I'm planning on hiking the Dix Traverse on Sunday and noticed snow in the forecast!


----------



## dlague (Oct 17, 2013)

I just built tuning station and purchased all of the tools and waxes I need - I better get on it and get the skis ready to go!  Woo Hoo!


----------



## quiglam1 (Oct 17, 2013)

Nick said:


> Just saw this on Facebook, a long-range forecast for next Friday
> 
> View attachment 9295



Stoked for SNOW!


----------



## quiglam1 (Oct 17, 2013)

Stoked for SNOW!


----------



## St. Bear (Oct 18, 2013)

Just a little bit further east, and we can get some snow for the WS games in Boston.


----------



## quiglam1 (Oct 18, 2013)

More snow, please!


----------



## Nick (Oct 18, 2013)

A snowy halloween would be nice


----------



## ALLSKIING (Oct 18, 2013)

Fingers crossed!


----------



## hammer (Oct 18, 2013)

Nick said:


> A snowy halloween would be nice


Would be OK as long as it didn't mean power outages for days and a repeat of the 2011-2012 season...


----------



## bigbog (Oct 18, 2013)

Now I know I have to pick up a bright, headlamp...


----------



## ScottySkis (Oct 18, 2013)

Nick said:


> A snowy halloween would be nice



Plattekill open for skiing 2 last year when it happened I kind hopefully that is doesn't happen because they had very little natural snow in Catskills after that.


----------



## Nick (Oct 22, 2013)

From Famous Internet Skiers Facebook Page

If you guys don't follow them, you should. 



> Cold front will push through today (tuesday) and bring with it possibly the first schussable snow of the season. While the dynamics of the system aren't too impressive, it is very likely that with the passage of the front, high elevations in NY and VT could see up to two inches of snow. I'm willing to bet that the Whiteface toll road will be skiable up-top tomorrow morning.


----------



## St.
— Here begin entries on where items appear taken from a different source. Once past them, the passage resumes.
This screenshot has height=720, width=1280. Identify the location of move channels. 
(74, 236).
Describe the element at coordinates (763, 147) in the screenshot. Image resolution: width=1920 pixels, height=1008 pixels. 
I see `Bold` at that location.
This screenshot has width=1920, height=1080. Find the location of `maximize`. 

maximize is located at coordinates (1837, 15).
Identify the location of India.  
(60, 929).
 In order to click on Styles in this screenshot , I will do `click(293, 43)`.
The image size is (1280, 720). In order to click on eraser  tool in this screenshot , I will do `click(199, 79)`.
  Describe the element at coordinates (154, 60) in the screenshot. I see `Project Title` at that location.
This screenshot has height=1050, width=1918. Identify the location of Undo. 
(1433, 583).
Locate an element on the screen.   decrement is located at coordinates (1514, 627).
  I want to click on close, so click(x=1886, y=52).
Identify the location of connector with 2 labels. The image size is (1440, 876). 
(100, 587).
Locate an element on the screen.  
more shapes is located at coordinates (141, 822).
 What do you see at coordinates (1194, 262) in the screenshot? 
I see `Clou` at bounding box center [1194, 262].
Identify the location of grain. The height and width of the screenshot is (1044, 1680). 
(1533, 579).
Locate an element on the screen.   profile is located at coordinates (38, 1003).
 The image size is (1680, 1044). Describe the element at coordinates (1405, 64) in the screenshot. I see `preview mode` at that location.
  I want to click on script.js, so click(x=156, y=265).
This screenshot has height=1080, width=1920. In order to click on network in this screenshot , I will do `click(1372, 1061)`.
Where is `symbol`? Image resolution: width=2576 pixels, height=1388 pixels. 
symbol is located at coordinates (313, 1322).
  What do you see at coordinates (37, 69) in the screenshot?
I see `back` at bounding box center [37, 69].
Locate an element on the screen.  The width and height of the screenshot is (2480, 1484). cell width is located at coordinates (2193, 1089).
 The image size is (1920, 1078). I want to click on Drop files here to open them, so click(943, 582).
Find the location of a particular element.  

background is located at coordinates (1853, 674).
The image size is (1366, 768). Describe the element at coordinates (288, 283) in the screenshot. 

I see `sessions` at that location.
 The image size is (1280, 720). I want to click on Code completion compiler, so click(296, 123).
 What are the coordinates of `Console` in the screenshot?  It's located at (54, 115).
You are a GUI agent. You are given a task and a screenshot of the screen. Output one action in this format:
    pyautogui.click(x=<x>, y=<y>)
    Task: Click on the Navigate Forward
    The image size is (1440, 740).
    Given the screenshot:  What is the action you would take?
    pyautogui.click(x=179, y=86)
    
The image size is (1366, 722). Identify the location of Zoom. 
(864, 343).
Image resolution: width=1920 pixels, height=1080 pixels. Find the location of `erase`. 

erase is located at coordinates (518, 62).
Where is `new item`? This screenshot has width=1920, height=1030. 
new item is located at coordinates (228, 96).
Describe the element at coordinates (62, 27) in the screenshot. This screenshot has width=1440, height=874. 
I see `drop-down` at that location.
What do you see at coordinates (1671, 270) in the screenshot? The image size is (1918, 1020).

Bear (Oct 22, 2013)

Nick said:


> From Famous Internet Skiers Facebook Page
> 
> If you guys don't follow them, you should.



Greg used to post here occasionally.


----------



## ScottySkis (Oct 22, 2013)

And snowforecast.com


----------



## quiglam1 (Oct 22, 2013)

Supposed to get snow in the Adirondacks this week!


----------



## WinnChill (Oct 22, 2013)

Scotty said:


> And snowforecast.com



I know.  While I'm not providing forecasts for the site anymore, I'll still pop in when I can to talk shop.  Cool?


----------



## ScottySkis (Oct 22, 2013)

WinnChill said:


> I know.  While I'm not providing forecasts for the site anymore, I'll still pop in when I can to talk shop.  Cool?



That be great absolutely.


----------



## from_the_NEK (Oct 24, 2013)

I had a half inch at my house this morning.


----------



## Huck_It_Baby (Oct 24, 2013)

from_the_NEK said:


> I had a half inch at my house this morning.



Nice!

I can see snow on Mansfield this morning!


----------